Lebanese Ambassador to France
- In office August 2002 – 2012

Personal details
- Born: Sylvie Dagher 7 July 1948 (age 77) Siguiri, Guinea
- Spouse: Georges Fadlallah
- Children: 2
- Parents: Edouard Dagher (father); Hélène Sader (mother);
- Alma mater: Saint Joseph University
- Awards: National Order of Merit (France)

= Sylvie Fadlallah =

Lebanese diplomat (born 1948)

Sylvie Fadlallah (née: Dagher; born 7 July 1948) is a Lebanese diplomat who served as the ambassador of Lebanon to France between 2002 and 2012.

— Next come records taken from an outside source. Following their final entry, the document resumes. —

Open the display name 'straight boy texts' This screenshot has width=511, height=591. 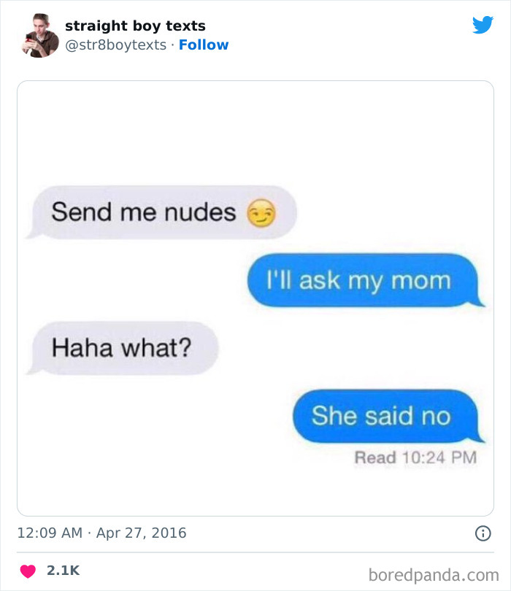135,26
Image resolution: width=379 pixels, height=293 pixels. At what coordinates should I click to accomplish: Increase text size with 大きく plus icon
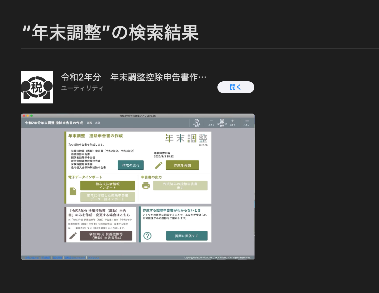coord(233,122)
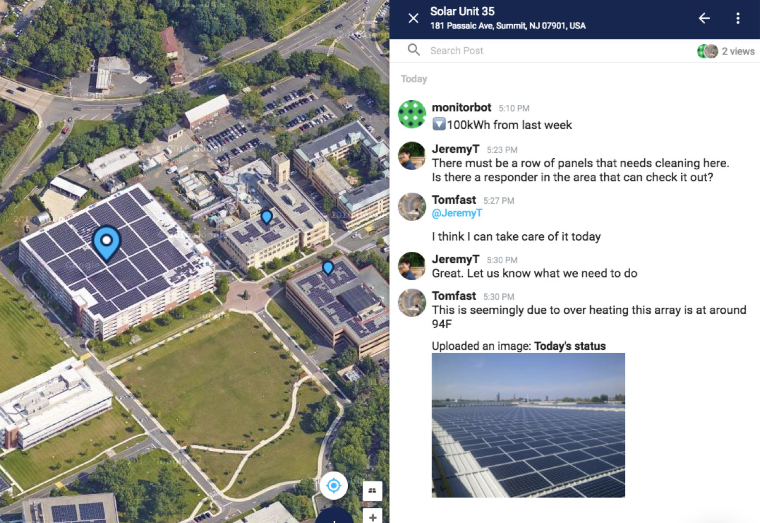
Task: Select the small pin on lower-right building
Action: (x=328, y=268)
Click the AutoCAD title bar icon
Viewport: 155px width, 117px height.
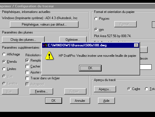pyautogui.click(x=45, y=45)
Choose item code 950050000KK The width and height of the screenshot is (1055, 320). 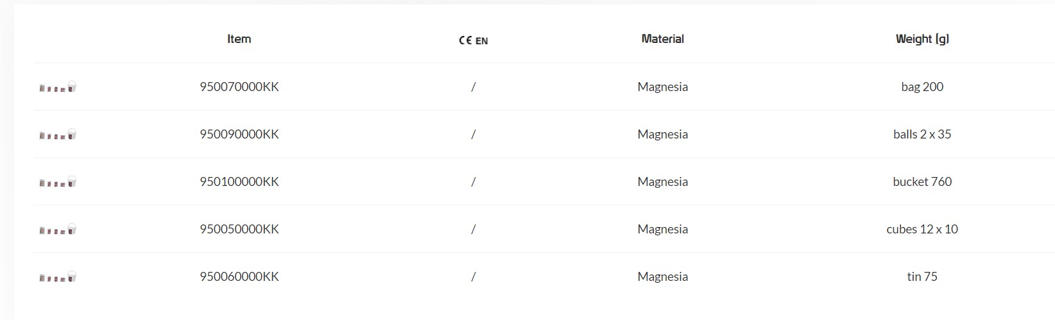(239, 229)
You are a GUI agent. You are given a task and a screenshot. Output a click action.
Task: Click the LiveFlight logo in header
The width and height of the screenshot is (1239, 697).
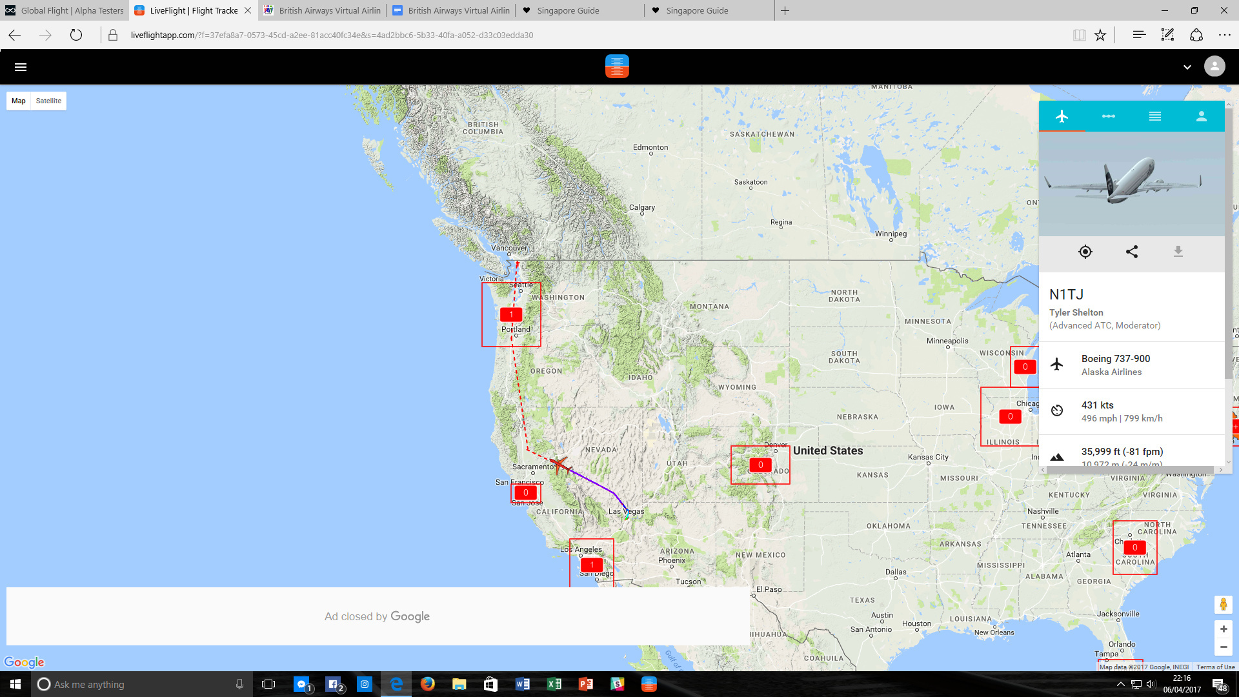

==Early life and education==
She was born in Siguiri, Guinea, on 7 July 1948. Her parents are Edouard Dagher and Hélène Sader. She is a graduate of Saint Joseph University where she obtained a degree in political science and law.

==Career==
After her graduation she joined the Ministry of Foreign Affairs and held various posts there. She was appointed first counselor and then chargé d'affaires to the Lebanese Embassy in France in 1999 which she held until 2002. She was named as the Lebanese ambassador to France in August 2002. Her tenure ended in 2012. She also served as the permanent delegate of Lebanon at the UNESCO during her term as ambassador.

==Personal life and awards==
Fadlallah is married to Georges Fadlallah and has two children. She is the recipient of the National Order of Merit (France; Officer).